At least some content in this article is derived from information featured in Harry Potter: Hogwarts Mystery. Spoilers will be present within the article.
The Portrait curse (incantation unknown) was a curse that would, once unleashed, trap individuals in magical portraits. The longer the individual stayed inside the portrait, the more the person would continue to gradually lose touch with reality outside the frame, slowly driving the victim to insanity.
While a miserable existence, it would appear that when the victims are subjected to this curse, their bodies are actually somehow transfigured into paint on canvas, as while they retain their mental faculties, a person can be trapped for years without dying of starvation or dehydration, as demonstrated by both Jacob and the Hungarian Horntail that guarded the Portrait Vault.
While trapped in a portrait, the victim does not age or change in any way, and upon being freed from the curse, emerge from the portrait not a day older than when they were first trapped, as demonstrated by Jacob, who did not look any different from when their younger sibling saw him last, to which he replied; "Well, I've been trapped in a portrait for years..."
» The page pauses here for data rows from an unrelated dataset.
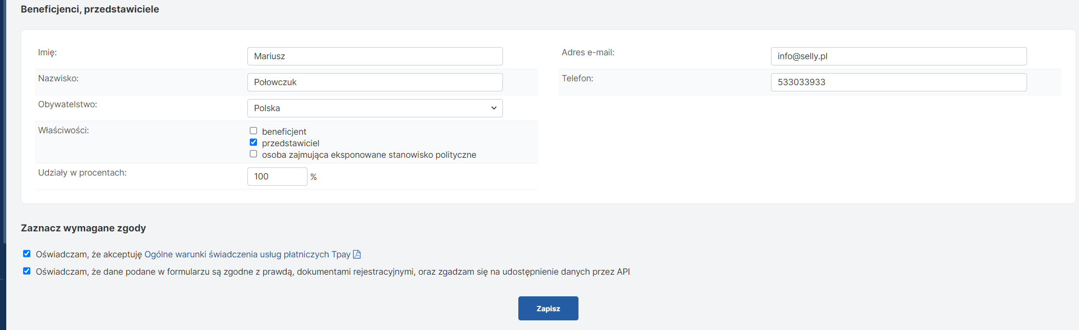Viewport: 1079px width, 330px height.
Task: Focus the Nazwisko field with Połowczuk
Action: (x=374, y=82)
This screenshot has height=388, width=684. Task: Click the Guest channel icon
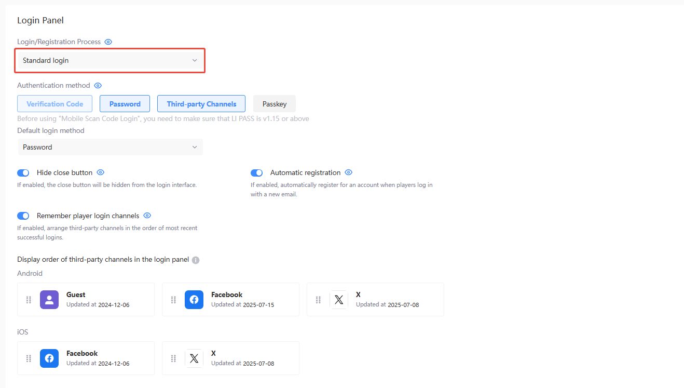click(x=49, y=300)
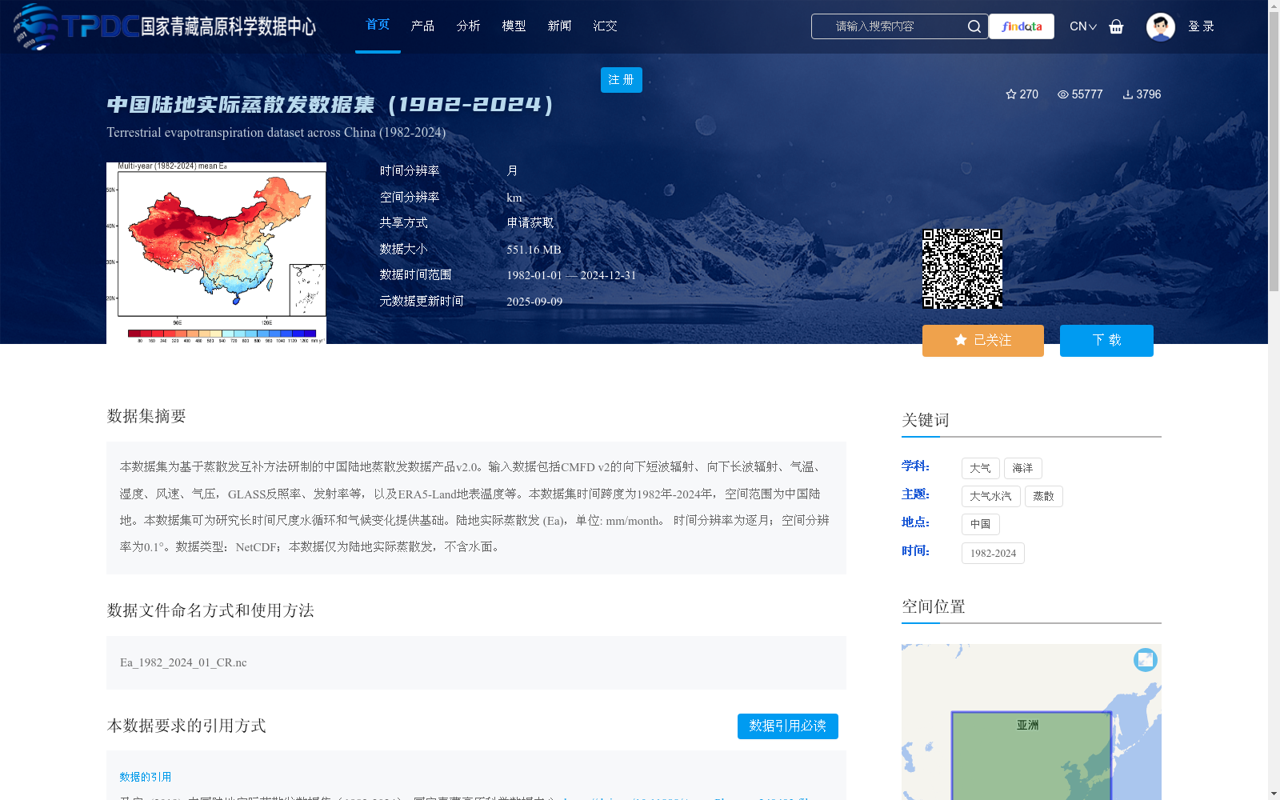
Task: Click the findata logo button
Action: pyautogui.click(x=1022, y=26)
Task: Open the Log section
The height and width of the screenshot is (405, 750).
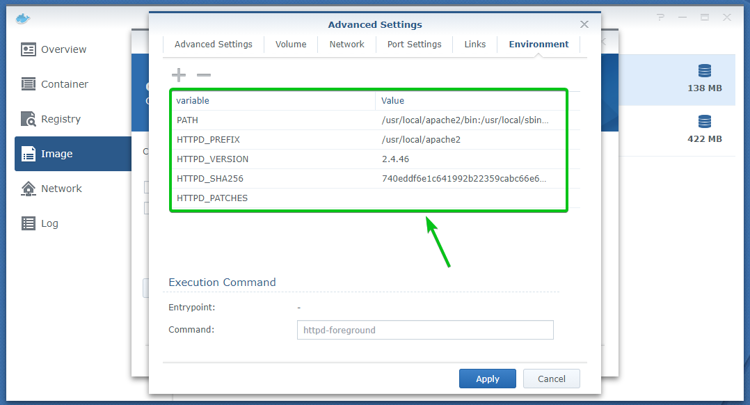Action: point(49,223)
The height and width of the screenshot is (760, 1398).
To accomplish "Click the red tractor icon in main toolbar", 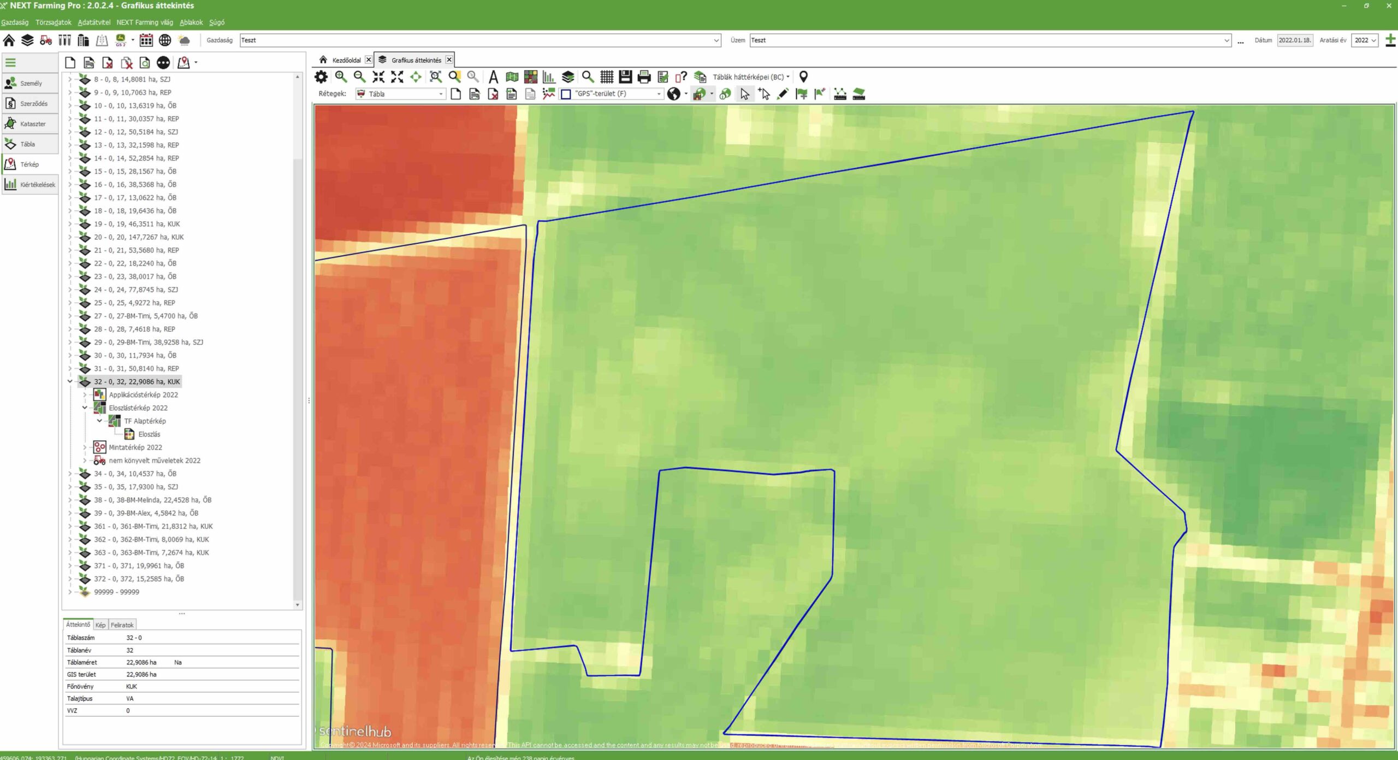I will tap(46, 40).
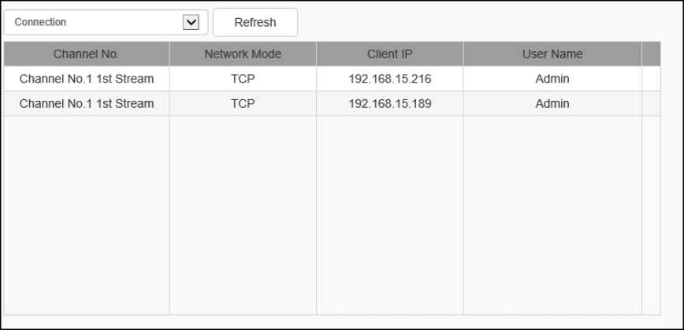Click client IP 192.168.15.216
This screenshot has width=684, height=330.
pos(389,79)
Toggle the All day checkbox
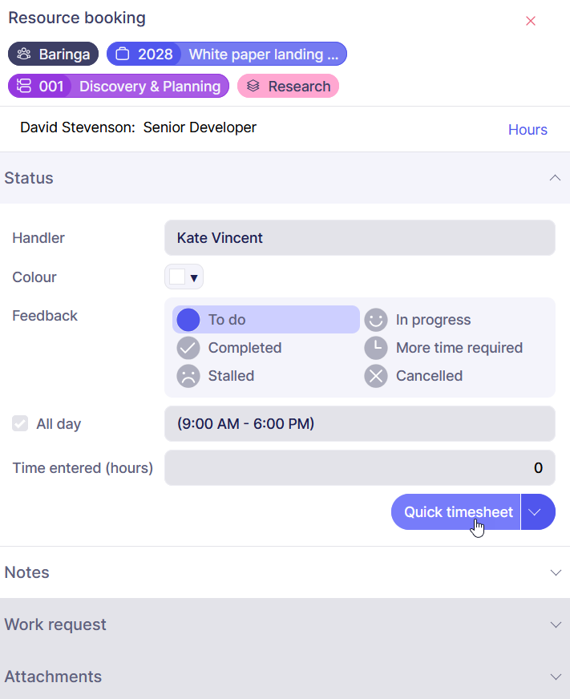The width and height of the screenshot is (570, 699). pos(20,424)
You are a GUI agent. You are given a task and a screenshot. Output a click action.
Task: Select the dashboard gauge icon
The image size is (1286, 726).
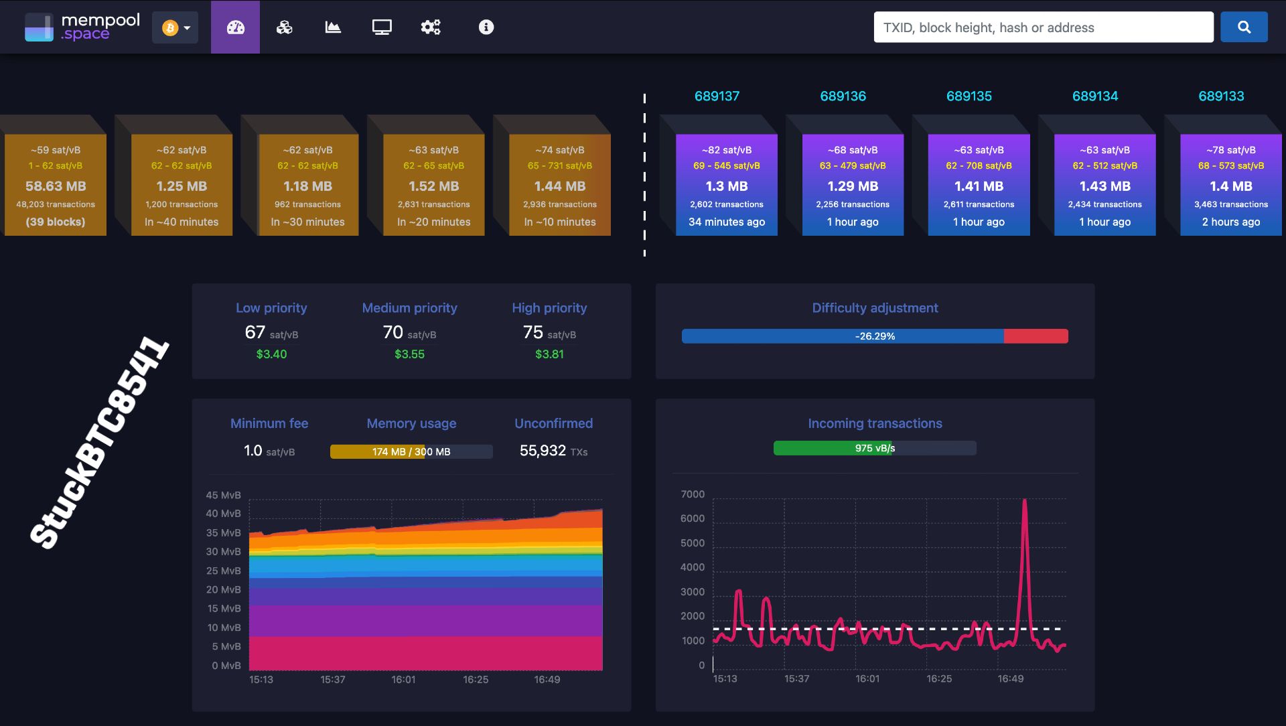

In the 1988–1989 school year, Beatrice Haywood and several other students became trapped inside portraits on the Grand Staircase as the result of this powerful and malign curse being somehow unleashed. The Defence Against the Dark Arts Professor and renowned Curse-Breaker Patricia Rakepick tried to break the curse with the help of Jacob's sibling, Merula Snyde and William Weasley. The curse was broken near the end of the year when Jacob's sibling and their friends entered the Portrait Vault.